Some of the rehabs used poetry as part of their cognitive therapy. At Odyssey House, the poet, editor, and publisher of The Croton Review, Ruth Lisa Schecter, was employed as full time poetry therapist in the early ‘70s. A certified poetry therapist, she wrote about her work in an essay, “Poetry: A Therapeutic Tool in the Treatment of Drug Abuse” published in Jack Leedy’s 1985 book, Poetry As Healer (Vanguard Press).
“By trial and error, I stumbled into an emergency curriculum relative to “live or die.” Since survival was the theme, emergency treatment of priorities might work, offering poetry, not as a lulling tranquilizer, but rather as an urgent “telegram” applied much as a respirator or cardiac message--intense, dramatic and immediate. Of necessity then, literary techniques, forms, grammar, spelling, rhyming, philosophy or history of literature, were neglected. Although as the program continued, all techniques emerged naturally and spontaneously via exposure. Attention span was extremely brief due to physical weakness and emotional exhaustion. Depression, loneliness, withdrawal, morbid suspicion and disorientation from drug abuse were the pervading symptoms.”
Although she was no longer working at the site during the years Waterways visited the program, the staff remembered the positive effect of her work on the residents. In the Spring of 1987 she read at the “Last New York Book Fair.”
My master’s thesis at NYU had looked at the work and history of blind poets. I was fascinated by the question “Does a poet’s inner vision compensate for physical blindness?” The notion of healing through the arts, though, has philosophical footing in Aristotle’s writing about catharsis in The Poetics. There have been varied interpretations, but an aesthetic study of "Inspiration and Katharsis" by the Swedish professor of Aesthetics Teddy Brunius helped inform my work. In that study, Brunius traced the idea of poetry purging fear and pity from Aristotle through Milton to Freud.
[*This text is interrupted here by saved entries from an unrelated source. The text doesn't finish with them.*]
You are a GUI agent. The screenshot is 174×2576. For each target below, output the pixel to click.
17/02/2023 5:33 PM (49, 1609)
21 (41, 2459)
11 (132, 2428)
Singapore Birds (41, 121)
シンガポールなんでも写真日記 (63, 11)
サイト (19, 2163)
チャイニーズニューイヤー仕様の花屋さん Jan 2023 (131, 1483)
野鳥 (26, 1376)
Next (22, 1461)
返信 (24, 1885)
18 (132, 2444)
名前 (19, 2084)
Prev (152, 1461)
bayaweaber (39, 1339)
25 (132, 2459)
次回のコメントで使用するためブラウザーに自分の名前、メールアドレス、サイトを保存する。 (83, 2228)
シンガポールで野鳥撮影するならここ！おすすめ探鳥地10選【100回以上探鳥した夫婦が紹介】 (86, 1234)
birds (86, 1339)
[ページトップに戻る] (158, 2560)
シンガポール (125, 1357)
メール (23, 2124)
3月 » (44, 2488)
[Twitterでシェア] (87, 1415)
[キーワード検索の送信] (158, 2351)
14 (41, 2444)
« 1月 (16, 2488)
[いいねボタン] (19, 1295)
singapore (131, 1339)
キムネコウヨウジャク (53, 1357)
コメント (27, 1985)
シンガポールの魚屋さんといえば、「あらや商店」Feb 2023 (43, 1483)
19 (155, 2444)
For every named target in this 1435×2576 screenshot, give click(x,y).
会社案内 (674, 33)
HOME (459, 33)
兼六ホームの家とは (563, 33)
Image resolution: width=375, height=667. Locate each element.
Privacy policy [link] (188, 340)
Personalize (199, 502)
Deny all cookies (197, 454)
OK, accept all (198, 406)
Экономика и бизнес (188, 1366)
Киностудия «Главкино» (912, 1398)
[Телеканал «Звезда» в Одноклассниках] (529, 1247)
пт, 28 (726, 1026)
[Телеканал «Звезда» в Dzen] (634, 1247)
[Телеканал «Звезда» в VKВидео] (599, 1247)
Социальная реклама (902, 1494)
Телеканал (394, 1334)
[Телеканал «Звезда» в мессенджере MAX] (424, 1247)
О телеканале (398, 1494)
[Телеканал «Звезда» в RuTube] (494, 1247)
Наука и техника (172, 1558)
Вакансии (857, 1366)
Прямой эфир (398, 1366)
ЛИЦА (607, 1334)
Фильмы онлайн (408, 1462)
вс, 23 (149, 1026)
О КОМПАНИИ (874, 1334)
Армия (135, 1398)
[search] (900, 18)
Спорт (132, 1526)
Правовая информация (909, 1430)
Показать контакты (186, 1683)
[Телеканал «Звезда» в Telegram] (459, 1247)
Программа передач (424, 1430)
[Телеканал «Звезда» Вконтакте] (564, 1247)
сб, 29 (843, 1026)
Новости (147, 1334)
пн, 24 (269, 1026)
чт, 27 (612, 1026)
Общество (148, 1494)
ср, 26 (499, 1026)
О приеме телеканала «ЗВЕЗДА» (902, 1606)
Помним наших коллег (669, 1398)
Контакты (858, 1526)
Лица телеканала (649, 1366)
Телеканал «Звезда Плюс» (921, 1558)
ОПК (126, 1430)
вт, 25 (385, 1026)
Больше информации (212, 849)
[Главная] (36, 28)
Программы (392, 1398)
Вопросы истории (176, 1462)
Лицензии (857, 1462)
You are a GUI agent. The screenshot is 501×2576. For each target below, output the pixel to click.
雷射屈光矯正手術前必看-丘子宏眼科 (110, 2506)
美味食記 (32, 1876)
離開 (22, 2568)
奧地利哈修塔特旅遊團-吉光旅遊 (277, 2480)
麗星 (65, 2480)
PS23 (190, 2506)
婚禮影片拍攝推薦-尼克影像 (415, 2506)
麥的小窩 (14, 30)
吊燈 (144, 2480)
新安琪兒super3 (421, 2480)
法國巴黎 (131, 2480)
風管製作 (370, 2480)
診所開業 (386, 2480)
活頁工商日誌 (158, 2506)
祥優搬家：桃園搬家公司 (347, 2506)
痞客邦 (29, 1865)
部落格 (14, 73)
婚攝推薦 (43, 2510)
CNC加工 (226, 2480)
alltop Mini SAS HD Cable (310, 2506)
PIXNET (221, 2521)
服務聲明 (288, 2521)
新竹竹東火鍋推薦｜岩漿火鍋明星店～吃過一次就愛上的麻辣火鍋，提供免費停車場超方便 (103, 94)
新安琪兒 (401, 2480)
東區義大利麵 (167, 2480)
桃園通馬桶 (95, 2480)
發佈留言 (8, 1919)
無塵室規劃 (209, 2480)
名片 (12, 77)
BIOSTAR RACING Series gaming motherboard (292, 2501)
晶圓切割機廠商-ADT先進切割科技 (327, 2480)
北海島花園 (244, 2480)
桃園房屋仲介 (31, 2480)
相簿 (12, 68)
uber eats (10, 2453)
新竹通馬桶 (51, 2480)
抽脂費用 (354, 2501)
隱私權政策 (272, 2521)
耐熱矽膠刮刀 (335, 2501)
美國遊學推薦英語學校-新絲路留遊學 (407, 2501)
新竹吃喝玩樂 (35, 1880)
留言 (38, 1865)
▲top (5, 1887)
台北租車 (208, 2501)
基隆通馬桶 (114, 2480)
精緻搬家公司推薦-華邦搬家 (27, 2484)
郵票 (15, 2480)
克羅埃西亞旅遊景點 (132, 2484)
Through the Waterways publications students were able to share their work with counselors at alternative program sites. In that way the Waterways Project benefited the students, the agencies, and the schools. The psychologists on Riker’s Island were astonished by their successes in using poetry therapy in their work with troubled inmates. The two prison psychologists I met were frustrated because of their inability to fully realize the potential of the therapy. They were responsible for serving thousands of prisoners. The paperwork of the bureaucracy took precedent, and despite the lack of official support they were able to schedule groups of inmates to discuss and read aloud their poetry.